Example input assignment:
'"Fire bad"'
Output:
{
'"Fire bad"'=>{}
}
Note that the double quotes remain. There is currently no way to escape a quote, simply because I don't know how to recognize and ignore that while also recognizing quotes within a regular expression. If anyone knows, I'd be glad to hear it.
EXPORT
None by default.
SEE ALSO
Parse::RecDescent
The global options used by Parse::RecDescent will affect this module as well, if you wish to affect this module's internals. Do not change the AutoAction, or this module will most likely cease to function.
Tie::IxHash
The output from Config::Magic is a hash, and normally there is no guarantee of ordering for a hash. This module causes the elements to remain in insertion order - i.e. the things that are higher up in the file end up first. This slows down hashing somewhat.
KNOWN LIMITATIONS
Because it uses Parse::RecDescent and the grammar created is very large, this module is slow and may take up enormous amounts of memory. On my slowest test machine, a PIII-500, it took approximately two minutes to parse my /etc/apache/commonapache.conf, and used 320MB of RAM at it's peak. This is a very complex configuration file, and is not what you can usually expect from the module; it is closer to the limits you'll reach. I feel that this is okay because it only needs to parse configuration files, which are often small, and only need to be used at the beginning of the program.
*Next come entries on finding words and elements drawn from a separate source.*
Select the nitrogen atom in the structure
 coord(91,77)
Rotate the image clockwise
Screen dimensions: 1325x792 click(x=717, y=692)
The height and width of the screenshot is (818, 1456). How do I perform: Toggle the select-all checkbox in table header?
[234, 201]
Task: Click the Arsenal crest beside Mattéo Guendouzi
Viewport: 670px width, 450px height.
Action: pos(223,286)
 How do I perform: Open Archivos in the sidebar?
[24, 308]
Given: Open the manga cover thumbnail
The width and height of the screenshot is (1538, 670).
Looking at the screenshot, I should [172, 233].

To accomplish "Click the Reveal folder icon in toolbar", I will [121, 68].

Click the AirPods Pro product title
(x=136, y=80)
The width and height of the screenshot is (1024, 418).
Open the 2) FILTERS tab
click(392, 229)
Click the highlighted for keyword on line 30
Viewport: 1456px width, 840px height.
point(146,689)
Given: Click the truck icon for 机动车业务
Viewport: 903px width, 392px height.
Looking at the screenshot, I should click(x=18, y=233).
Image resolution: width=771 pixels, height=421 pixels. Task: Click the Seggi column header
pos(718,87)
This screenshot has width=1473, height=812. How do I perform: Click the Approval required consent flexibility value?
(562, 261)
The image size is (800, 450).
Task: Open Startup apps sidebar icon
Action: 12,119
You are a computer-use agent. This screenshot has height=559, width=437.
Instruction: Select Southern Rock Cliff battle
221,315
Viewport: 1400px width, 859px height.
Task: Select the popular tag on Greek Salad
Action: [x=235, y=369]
After you get the hash tree, there's no real need for speed or memory.
It is unlikely to parse tab-separated value files with empty fields correctly. The reason for this is that there is no way to tell the difference between space separated assignments and TSV assignments. Since there are more of the latter, this was included in the grammer, while TSV files were left out.
There are also some things that happen when using ini files that make it difficult to use with other formats. For example, consider this:
EXAMPLE:
[Section 1]
Singleton1
Singleton2
Singleton3
Section2
{Section stuff
}
In this example, section 2 is an abiguity. Is "Section2" a singleton from an ini section, or as the beginning title of a section? If you combine INI files with other kinds, you must use beginning section markers on their own lines. Note that this could change if there are improvements made to Parse::RecDescent.
FIXED EXAMPLE:
[Section 1]
Singleton1
Singleton2
Singleton3
Section2 {
Section stuff
}
Finally, it is quite likely that there are many bugs remaining of which the author is unaware.
TODO
Make it possible to add and remove conflicting configurations from the list, if this is needed, possibly. I'm open to suggestions.
AUTHOR
Rusty Phillips <rustyp@freeshell.org>
COPYRIGHT AND LICENSE
Copyright (C) 2004 by Rusty Phillips
This library is free software; you can redistribute it and/or modify it under the same terms as Perl itself, either Perl version 5.6 or, at your option, any later version of Perl 5 you may have available.